Department of Health and Society to lead Paramedicine program

A young female paramedic

The Department of Health and Society is proud to announce the launch of a new Specialist Program in Paramedicine, scheduled to commence this coming Fall.

The Paramedicine Program, a joint program with Centennial College, allows students over four years of study to earn an Honors Bachelor of Science from the University of Toronto and a Paramedic Diploma from Centennial College. By the conclusion of the third year of study, students are prepared to undertake the requisite examinations for practicing paramedics.

DHS will now be leading the Specialist Program in Paramedicine. This will involve transitioning to an all-new curriculum, after a successful tenure by the Department of Biological Sciences, responding to the significant evolution the field has undergone in recent years.

“The Paramedicine program was initially developed with the leadership of the Biological Sciences Department,” says Department of Health and Society Acting Chair Mark Schmuckler. “At the time it was perfectly aligned with the direction of the field. However, paramedicine has changed, aligning today with an additional focus on its role in the broader healthcare system and the diverse systems that impact health. The Department of Health and Society is delighted to continue stewardship of this program at UTSC, and alongside our partners at Centennial College, to provide revised course programing that takes into account these significant developments.”

Paramedicine in Canada has experienced significant changes. For instance, in addition to emergency and urgent care, paramedics are playing a role in primary care in under-serviced rural areas, have been integrated into models of care intended to support healthcare pressures, such as emergency department overcrowding and long-term care pressures, and are supporting palliative and family health teams. They are becoming a unique point of access for health and social services, supporting diverse patient groups and needs. This aligns neatly with the Department of Health and Society philosophy and course offerings.

Assistant Professor and Program Supervisor, Dr. Walter Tavares confirms that the revamped Paramedicine Program will mirror these developments. “We have recognized the transition in Paramedicine over the last few years. Its role in the healthcare system has grown to include a focus on integrated community-based, and interprofessional primary health care, in addition to its core emergency and urgent care functions. This underscores the need to equip students with a holistic understanding of healthcare, and the required skills to meet current and future healthcare demands,” he said.  

This transition to DHS under Health Professions and Practice, means exciting new opportunities for students, the profession and UTSC. Students will be able to leverage partnerships with the McNally Project for Paramedicine Research, the Department of Family and Community Medicine (DFCM), Dalla Lana School of Public Health, and the expansion of the Scarborough Academy for Medicine and Integrated Health (SAMIH) at UTSC. Prof. Tavares says “these relationships are providing students with access to a community of researchers committed to advancing the profession, and opens up opportunities for collaboration, research, healthcare innovation, contributions to the community and new graduate education pathways”.

EXPLORE THE MATERIAL:
• a. Write out the passage of the Paramedicine program announcement between "The Paramedicine Program, a" and "in recent years.", inclusive.
• b. According to the Paramedicine program announcement, what two credentials can students earn over four years of study?

SOURCE DATA:

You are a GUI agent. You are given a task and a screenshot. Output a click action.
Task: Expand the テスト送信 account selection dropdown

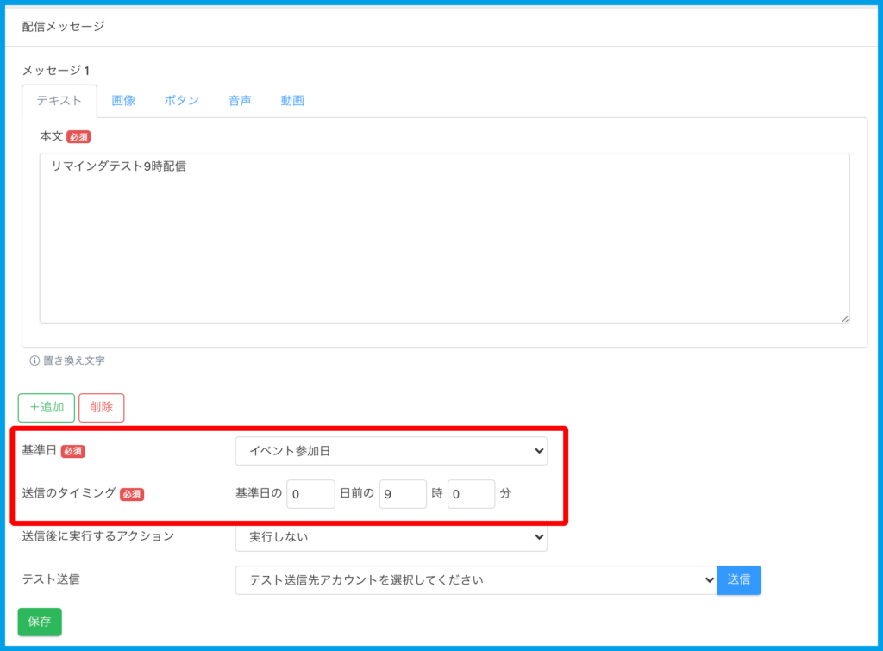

ACTIVITY ANSWERS:
• a.
The Paramedicine Program, a joint program with Centennial College, allows students over four years of study to earn an Honors Bachelor of Science from the University of Toronto and a Paramedic Diploma from Centennial College. By the conclusion of the third year of study, students are prepared to undertake the requisite examinations for practicing paramedics.

DHS will now be leading the Specialist Program in Paramedicine. This will involve transitioning to an all-new curriculum, after a successful tenure by the Department of Biological Sciences, responding to the significant evolution the field has undergone in recent years.

• b. An Honors Bachelor of Science from the University of Toronto and a Paramedic Diploma from Centennial College.